| CHALLENGE A |
In the account of pouring concrete walls, how many days did it take to complete the walls?
| CHALLENGE B |
Extend the account of pouring concrete walls, picking up after its final sentence.

| TEXT EXCERPT |
## BEGIN

The growling gyrating cement mixer held 1/8 cubic yard (approximately 3.5 cubic feet) at a time, gobbling up 2 shovels of cement, 6 shovels of sand, 10 shovels of gravel. I worked as fast as I could slinging them in, counting and alternating the ingredients very carefully, while constantly adding the water with a measuring bucket (about 4 gallons).
When the batter was “just right,” I shut off the motor, swung the cement mixer around on its axis and dumped the load into the forms, then tamped, tamped, and tamped with the business end of a short shovel. I also tapped the sides of the forms with a hammer to vibrate the concrete into every nook and cranny. On the fifth and final pour, I set a pipe through the wall near the top to make an overflow hole. I would later run a 1-1/2″ poly-pipe through that hole and out to my pond.
Each daily pour amounted to 12 mixers full, which totaled 24 shovels of cement, 72 shovels of sand, 120 shovels of gravel, and 48 gallons of water. I guzzled another 10 gallons of water and dumped even more on my head. It took five days of working from daybreak to backbreak to complete the walls. The whole project had to be a marathon because concrete sets up fast in extreme heat, and time was running out on my week vacation from waitressing.

## END

| RAW RECORDS |

## BEGIN

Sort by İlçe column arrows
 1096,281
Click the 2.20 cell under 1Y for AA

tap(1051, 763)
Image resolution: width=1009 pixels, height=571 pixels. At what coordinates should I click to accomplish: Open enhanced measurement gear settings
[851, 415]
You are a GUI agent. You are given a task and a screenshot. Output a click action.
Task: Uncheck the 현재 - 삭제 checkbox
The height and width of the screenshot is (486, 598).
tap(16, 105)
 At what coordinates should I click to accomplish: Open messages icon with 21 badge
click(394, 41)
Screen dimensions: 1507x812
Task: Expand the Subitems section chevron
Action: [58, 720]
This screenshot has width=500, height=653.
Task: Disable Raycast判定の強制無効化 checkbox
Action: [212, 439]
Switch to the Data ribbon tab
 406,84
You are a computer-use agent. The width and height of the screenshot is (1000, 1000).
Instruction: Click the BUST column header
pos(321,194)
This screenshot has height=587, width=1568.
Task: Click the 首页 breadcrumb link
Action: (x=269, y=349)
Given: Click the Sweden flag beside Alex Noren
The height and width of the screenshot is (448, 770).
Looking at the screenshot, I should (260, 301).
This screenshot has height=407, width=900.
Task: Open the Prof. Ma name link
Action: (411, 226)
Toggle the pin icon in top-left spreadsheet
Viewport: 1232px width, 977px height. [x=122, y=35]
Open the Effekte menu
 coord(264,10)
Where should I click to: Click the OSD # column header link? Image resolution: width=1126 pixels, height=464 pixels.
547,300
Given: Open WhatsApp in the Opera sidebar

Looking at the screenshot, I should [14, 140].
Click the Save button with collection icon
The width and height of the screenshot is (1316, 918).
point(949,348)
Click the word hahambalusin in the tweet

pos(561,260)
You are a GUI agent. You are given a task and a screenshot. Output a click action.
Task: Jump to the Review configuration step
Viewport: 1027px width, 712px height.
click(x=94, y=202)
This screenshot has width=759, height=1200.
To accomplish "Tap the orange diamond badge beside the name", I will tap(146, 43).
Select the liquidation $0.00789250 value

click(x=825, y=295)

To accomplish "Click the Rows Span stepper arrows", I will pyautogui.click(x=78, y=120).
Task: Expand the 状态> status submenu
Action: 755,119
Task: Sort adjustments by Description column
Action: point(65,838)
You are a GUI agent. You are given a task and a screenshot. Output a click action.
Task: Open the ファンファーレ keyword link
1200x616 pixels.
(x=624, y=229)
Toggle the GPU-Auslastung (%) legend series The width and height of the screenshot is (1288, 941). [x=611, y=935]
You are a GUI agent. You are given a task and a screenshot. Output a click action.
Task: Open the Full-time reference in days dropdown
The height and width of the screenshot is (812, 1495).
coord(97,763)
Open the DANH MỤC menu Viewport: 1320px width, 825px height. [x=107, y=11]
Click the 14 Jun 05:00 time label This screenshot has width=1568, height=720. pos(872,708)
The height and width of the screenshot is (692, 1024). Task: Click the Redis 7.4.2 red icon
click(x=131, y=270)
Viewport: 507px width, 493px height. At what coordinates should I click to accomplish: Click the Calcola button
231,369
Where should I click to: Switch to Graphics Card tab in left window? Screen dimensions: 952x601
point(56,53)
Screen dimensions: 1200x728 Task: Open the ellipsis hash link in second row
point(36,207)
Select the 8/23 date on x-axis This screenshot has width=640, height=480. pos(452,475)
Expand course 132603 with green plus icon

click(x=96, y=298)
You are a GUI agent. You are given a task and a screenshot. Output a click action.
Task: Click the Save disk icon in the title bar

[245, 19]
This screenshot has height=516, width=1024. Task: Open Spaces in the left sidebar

## END

| RESPONSE A |
Five days.

| RESPONSE B |
Needless to say, I put my fitness center membership on hold for a while. Sixteen Tons by Tennessee Ernie Ford was my theme song for the week, although the tank ended up weighing 24 tons. Blistered hands on Monday had turned into lobster claws by Friday.
On top of the last pour, I dragged a short 2”x6” on edge across the 8″ wide wet surfaces to smooth them out. I then set four 2″x4″ pressure-treated sill plates in the concrete and leveled them with a long level by tamping and wiggling them into place around the outside perimeter, making sure the corners were squared.
They would be an integral part of the roof construction, providing a wood surface to build a short stem wall on. The “pony wall” would be screened for cross-ventilation, rather than covered with plywood. I built a gabled roof on the tank, with the rafter tails secured to the top plate of the stem wall. (See photos)
When the job was done (floor AND walls), I had used approximately 55 sacks of Portland cement, 6 cubic yards of sand, 10 cubic yards of gravel, and about 400 gallons of water. Not exactly like building Hoover Dam, but it felt like it.
I kept the concrete slab and walls wet while they were curing by spraying everything down with a hose, including myself, as often as possible. I had a hose hooked up to the inlet/outlet pipe in the floor of the tank so water was handy.
Note: This mandatory procedure should go on for at least a week when working in hot weather.
Sealing the tank
I think the reason my tank has held up so well for 23 years now, in spite of the 1:3:5 “poorman’s mix” I used, is because I coated the inside of the tank with a cohesive sealer called “Thoroseal.”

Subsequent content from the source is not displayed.